Node power capping is made possible via AI that talks to the intelligent platform management interface (IPMI) and other platforms. IPMI is a set of computer interface specifications for an autonomous computer subsystem that provides management and monitoring capabilities via a network interface for remote control. The integration with SDP results in better management of all stranded capacity, including that stranded on the primary power delivery path is available for use and power capacity is regained.
Take, for example, a single 5kW cabinet. The cabinet is provisioned with 5kW of primary and 5kW of secondary power. Technically, there is 10kW of power capacity in the cabinet, but only 5 (or less than 5) from the primary side is typically used. This leaves 5kW of stranded power capacity for the standby leg plus any unused capacity from the primary power path. SDP would allow resources to “move” to the cabinet through orchestration to consume that spare capacity.
With node capping, the power capacity of the physical hardware rack resource (server for example) is limited to its actual allocated primary power within the physical rack (or secondary in the event of failure). SDP intelligence allows the secondary power to be used when idle, and loads to dynamically shift off of the power resource or be shut down so that the singular capacity of either power path is not exceeded. Demand is capped through communications between the residing software and the physical hardware.
Tangible benefits
With SDP, loads are spread intelligently across the floor based on demand, power availability, and cooling capacity through artificial intelligence and consistent monitoring. SDP reacts to changes in the environment based on policy driven factors on the fly. The possibilities achieved through marrying power and IT are virtually endless.

▶ Records:
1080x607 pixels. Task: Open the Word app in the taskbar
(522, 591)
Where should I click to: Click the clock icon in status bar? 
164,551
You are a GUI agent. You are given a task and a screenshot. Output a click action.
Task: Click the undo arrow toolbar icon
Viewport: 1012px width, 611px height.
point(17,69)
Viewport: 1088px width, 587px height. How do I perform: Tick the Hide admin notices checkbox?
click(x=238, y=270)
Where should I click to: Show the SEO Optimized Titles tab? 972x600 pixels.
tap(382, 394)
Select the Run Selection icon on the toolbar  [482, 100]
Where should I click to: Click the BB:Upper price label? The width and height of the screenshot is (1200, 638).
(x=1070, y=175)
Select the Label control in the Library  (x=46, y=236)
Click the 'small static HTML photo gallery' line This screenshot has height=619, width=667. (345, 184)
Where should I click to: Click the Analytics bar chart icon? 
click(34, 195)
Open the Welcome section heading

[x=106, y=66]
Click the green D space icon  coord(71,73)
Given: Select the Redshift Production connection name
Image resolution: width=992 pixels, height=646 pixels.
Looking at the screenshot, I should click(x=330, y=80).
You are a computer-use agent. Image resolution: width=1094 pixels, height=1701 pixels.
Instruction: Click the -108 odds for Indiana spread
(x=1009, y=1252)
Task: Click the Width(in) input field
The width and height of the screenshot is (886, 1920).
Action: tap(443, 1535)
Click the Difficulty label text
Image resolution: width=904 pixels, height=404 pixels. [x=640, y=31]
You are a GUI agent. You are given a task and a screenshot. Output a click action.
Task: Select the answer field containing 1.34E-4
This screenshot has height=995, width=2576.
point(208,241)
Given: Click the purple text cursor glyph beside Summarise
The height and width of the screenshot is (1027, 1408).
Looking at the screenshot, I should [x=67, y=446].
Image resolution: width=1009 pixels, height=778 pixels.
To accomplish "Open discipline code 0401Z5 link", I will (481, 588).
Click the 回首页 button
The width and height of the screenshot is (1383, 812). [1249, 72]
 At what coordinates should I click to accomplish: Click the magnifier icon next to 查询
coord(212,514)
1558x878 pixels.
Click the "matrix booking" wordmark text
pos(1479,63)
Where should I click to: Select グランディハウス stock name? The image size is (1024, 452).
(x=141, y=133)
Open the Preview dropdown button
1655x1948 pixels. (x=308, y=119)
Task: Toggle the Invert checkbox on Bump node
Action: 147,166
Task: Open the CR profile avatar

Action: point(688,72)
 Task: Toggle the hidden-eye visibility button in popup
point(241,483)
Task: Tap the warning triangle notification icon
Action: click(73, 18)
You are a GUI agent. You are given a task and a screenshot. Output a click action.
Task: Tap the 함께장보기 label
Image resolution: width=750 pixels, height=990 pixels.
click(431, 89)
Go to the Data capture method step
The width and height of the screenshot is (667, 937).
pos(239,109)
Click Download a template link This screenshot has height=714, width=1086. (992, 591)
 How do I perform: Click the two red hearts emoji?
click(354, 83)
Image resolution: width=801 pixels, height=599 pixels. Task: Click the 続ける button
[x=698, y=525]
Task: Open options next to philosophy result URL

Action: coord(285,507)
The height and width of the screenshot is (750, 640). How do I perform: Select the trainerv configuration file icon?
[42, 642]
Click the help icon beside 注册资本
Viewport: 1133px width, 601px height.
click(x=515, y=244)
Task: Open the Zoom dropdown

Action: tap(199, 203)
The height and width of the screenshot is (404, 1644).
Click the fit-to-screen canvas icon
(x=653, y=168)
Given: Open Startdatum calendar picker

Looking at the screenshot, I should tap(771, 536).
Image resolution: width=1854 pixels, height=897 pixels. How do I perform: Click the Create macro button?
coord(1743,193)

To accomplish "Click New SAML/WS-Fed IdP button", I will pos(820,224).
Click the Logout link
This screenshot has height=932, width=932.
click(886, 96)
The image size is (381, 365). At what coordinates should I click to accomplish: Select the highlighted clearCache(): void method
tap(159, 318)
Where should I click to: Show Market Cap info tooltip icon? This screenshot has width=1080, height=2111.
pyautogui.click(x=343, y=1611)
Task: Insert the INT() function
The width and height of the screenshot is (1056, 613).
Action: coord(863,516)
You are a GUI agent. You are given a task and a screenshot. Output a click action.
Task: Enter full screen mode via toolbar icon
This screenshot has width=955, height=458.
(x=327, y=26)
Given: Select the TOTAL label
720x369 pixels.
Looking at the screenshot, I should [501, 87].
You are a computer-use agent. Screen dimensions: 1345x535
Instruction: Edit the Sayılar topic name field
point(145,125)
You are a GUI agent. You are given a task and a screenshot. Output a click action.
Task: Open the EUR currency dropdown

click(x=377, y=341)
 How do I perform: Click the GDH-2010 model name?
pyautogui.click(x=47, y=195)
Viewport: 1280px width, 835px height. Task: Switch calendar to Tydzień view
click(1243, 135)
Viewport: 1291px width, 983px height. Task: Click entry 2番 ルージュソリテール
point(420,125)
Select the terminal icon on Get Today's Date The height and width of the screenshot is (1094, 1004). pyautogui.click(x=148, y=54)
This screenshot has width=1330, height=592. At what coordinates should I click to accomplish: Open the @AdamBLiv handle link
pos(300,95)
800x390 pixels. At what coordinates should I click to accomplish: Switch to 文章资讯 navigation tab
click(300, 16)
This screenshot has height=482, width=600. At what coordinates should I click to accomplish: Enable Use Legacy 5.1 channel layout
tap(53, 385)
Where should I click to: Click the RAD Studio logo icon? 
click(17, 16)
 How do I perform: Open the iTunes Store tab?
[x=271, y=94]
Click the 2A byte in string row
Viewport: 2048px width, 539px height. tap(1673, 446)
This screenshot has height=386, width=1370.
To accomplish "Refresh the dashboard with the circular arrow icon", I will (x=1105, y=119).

▶ Exercise:
Transcribe verbatim the span of the software-defined power passage that starts at "With node capping, the" and stops after "the physical hardware.".

▶ Answer below:
With node capping, the power capacity of the physical hardware rack resource (server for example) is limited to its actual allocated primary power within the physical rack (or secondary in the event of failure). SDP intelligence allows the secondary power to be used when idle, and loads to dynamically shift off of the power resource or be shut down so that the singular capacity of either power path is not exceeded. Demand is capped through communications between the residing software and the physical hardware.